In 1848, Phineas Gage was working at his job as a railroad foreman when a slight mishap caused a three-and-a-half foot, thirteen-pound iron pole to rocket through his skull. The pole travelled through the side of his face, through his left eye socket, and out the top of his head, sailing eighty feet and landing, covered in guts and seriously freaking people out.
Even more freaky: Phineas looked around, and then started talking a few minutes after it happened. He headed back to town on a cart, sitting upright, and presented himself to waiting doctors. At one point he vomited, which caused part of his brain to fall out, but he remained conscious, if bloody, the entire time he was being examined.
Eventually, swelling on his brain put Phineas in a coma. His family prepared a coffin and funeral clothes, but by autumn Phineas was walking through town, recovered although he had lost use of his eye and feeling in the left side of his face.
The story of Phineas Gage has been dramatized in textbooks and popular culture—there are unsubstantiated stories that Gage became a misanthrope, a child molester, a wifebeater. Psychologists often use this inflated story to describe the way different parts of the brain function—the pole went through the frontal lobe, which controls behavior, and this would explain any resulting nasty behavior. Except there’s no evidence Gage turned into Mr. Hyde. Although he may have gone through a rough patch (hey, if I became famous for a horrible and disfiguring injury, I’d be cranky too) his story has become larger than life.

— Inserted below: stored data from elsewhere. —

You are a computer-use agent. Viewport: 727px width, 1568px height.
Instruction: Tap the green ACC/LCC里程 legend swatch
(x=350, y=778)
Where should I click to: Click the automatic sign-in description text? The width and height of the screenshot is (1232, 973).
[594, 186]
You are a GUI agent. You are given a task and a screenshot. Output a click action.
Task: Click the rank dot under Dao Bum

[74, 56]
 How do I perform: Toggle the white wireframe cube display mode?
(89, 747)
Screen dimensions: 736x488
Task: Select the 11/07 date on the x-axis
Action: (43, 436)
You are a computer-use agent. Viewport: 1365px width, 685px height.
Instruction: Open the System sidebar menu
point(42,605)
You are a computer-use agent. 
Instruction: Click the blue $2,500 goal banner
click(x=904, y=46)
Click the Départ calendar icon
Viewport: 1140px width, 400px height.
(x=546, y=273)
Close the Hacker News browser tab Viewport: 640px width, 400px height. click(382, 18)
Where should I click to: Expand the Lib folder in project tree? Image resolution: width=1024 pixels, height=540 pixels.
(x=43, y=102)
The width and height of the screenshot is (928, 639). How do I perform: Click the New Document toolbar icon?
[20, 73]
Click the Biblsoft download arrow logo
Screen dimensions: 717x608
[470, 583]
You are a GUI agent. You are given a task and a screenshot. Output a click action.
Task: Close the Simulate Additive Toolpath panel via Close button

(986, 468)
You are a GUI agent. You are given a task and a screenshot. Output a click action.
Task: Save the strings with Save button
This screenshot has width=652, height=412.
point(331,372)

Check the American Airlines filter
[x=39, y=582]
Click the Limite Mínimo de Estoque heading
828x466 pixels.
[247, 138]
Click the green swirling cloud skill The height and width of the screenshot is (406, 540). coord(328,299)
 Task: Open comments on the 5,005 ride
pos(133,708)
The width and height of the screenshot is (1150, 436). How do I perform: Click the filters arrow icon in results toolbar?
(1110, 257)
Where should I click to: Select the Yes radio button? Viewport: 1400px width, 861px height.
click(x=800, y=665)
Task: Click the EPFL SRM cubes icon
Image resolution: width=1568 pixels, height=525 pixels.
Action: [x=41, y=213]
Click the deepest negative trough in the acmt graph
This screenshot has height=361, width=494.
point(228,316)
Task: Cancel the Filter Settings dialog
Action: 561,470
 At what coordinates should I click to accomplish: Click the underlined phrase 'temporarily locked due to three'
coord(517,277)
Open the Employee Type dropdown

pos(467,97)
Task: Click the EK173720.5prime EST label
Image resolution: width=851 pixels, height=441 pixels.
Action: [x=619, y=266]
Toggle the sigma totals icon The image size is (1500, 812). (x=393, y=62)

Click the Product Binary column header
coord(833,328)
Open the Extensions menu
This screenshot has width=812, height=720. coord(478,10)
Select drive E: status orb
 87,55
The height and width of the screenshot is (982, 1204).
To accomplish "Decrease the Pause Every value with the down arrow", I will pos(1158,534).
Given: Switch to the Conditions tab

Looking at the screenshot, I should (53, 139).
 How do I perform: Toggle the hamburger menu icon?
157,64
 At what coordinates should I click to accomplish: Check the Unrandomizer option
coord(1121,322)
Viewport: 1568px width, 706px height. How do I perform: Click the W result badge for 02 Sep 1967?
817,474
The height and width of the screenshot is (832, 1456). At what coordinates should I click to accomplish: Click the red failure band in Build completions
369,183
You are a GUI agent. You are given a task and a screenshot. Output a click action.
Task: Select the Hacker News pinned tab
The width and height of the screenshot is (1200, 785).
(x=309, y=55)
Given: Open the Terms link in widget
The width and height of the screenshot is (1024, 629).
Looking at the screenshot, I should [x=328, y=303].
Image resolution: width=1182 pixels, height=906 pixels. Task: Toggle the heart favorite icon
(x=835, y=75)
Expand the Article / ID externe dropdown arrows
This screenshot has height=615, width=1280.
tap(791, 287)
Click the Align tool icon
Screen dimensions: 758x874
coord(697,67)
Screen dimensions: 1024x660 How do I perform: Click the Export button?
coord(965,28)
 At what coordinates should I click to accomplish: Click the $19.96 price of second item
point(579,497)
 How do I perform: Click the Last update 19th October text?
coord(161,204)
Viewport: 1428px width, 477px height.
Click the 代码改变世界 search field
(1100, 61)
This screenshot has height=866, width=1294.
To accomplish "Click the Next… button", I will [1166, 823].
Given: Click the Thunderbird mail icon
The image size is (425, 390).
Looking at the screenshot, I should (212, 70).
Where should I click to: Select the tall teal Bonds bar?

My point? There’s a lot of fascinating stuff in medicine, even without embellishment. The human body can take an iron pole through the head and continue to function. Women can give birth to ten-pound babies because their pelvises are designed to separate and then reconstitute. (Like in Terminator 2!) You have between 20 and 30 trillion red blood cells flowing through your veins right now. Don’t you feel badass?